The skirmishing has focused on how Congress has used its law-making functions to cut across the agenda of the executive, asserting its own powers. Taking part in the build-up to next year’s presidential and legislative elections, it is also about how individual parties and their leaders are trying to gain visibility, taking advantage of the difficulties facing government in handling the Covid-19 crisis.

The pension system has become the latest focus of this feud.

Peru’s contributory pension system divides in two: a private-sector system that dates from the Fujimori period in the 1990s and a state-based system first established in the 1970s. The Congress has sought to force both systems to disgorge the accumulated savings of contributors, ostensibly in order to alleviate the plight these face from of the Covid-19 pandemic and its economic consequences.

Back in June, the Congress successfully forced the administrators of the private system (AFPs) to return to contributors up to 25% of their accumulated savings. The executive vigorously opposed this but stopped short of vetoing the legislation that Congress had approved.

Under the private system, AFPs administer pension funds on behalf of contributors, but they tend only to provide a small income when compared to the contributions paid.

Since June, Congress has turned its attention to the state system, the Sistema Nacional de Pensiones (SNP). This is operated by the Oficina Nacional Previsional (ONP). The ONP uses the contributions of younger affiliates to provide pensions for those who retire.

A law overwhelmingly approved in Congress on 24 August would enable up to 4.7 million affiliates (under the age of 65 and so not eligible for a pension) to withdraw up to 4,300 soles each (US$1=3.56 soles), over and above 560,000 pensioners who would receive a payment of 930 soles. This was reckoned likely to cost around 15 billion soles.

The government argued that this would fatally weaken the SNP, already suffering from grave difficulties in meeting pension payments from a diminishing pool of contributors. President Martín Vizcarra said that he would reject (observar) the legislation and return it to Congress for further consideration.

Last week, Finance Minister María Antonieta Alva came up with a counter-proposal which would involve the state making a one-off payment (bono) of 500 soles to those who have retired under the SNP and almost 800 soles to those contributors without any separate income. The government also promised legislation that would reform aspects of the SNP which prevent those with less than 20 years contributions receiving a pension.

Under the state system, contributors pay 13% of their wages into the SPN, but do not qualify for a pension unless they have paid into the fund for a minimum of 20 years. This stipulation was a change to the original system introduced by then president Alberto Fujimori in 1992, who also extended the pension age to 65, both moves intended to persuade employees to switch to the private system. Unlike the private system, contributors to the SNP receive a guaranteed minimum sum.

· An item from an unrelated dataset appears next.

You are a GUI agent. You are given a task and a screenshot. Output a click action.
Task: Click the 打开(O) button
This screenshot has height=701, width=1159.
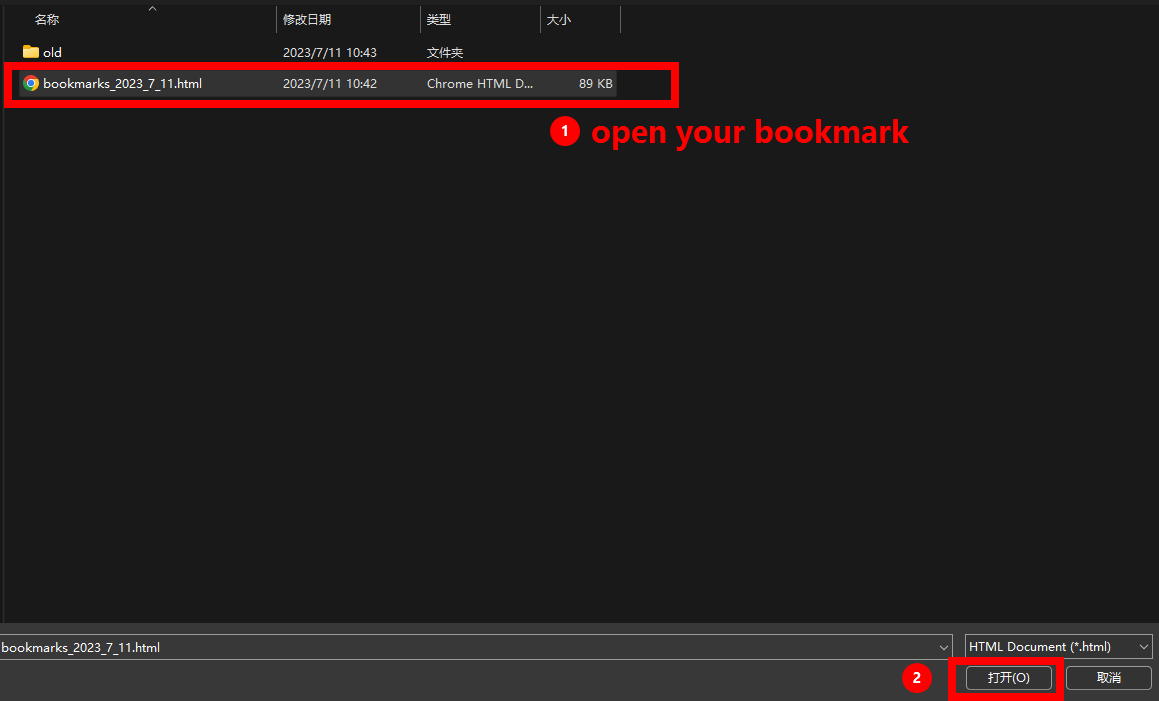pos(1008,678)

A thorough reform of the pension system had earlier been promised by Vizcarra. The privatised system is good business for the AFPs which live from generous commissions, but much less so for pensioners except those on previously high incomes. When they reach 65, most contributors are left with a wholly inadequate pension. The state system at least provides that guaranteed minimum.

The decapitalisation of the state system can only benefit the AFPs. This is somewhat paradoxical as many of those in Congress promoting this measure profess to be enemies of the private pension scheme.

If the Congress rejects Alva’s compromise scheme and insists on the law it has passed, the government has threatened to take the matter to the Constitutional Tribunal. Not only would the new law put the future of the state system at risk, but Congress is constitutionally barred from legislating on matters that involve state spending. Referral to the TC would probably delay the matter for several months.

However, the Congress in turn may threaten to bring forward the date for its election of new members of the TC. Most of the current members should have retired some time ago and need to be replaced. This could set the scene for an even more damaging showdown between the executive and Congress. Readers will recall that it was the row over the appointment of new members to the TC that led to Vizcarra’s dissolution of Congress last September.

The TC plays a key role in the Peruvian political system in deciding what is constitutional and what is not. It has recently declared unconstitutional a number of laws passed by Congress. This has increased Congress’s appetite to have a TC more to its liking. The manner of its election – the subject of prolonged controversy – is therefore a question of strategic concern to members of Congress. A TC packed with sympathetic members would significantly load the constitutional dice in Congress’s favour going forward.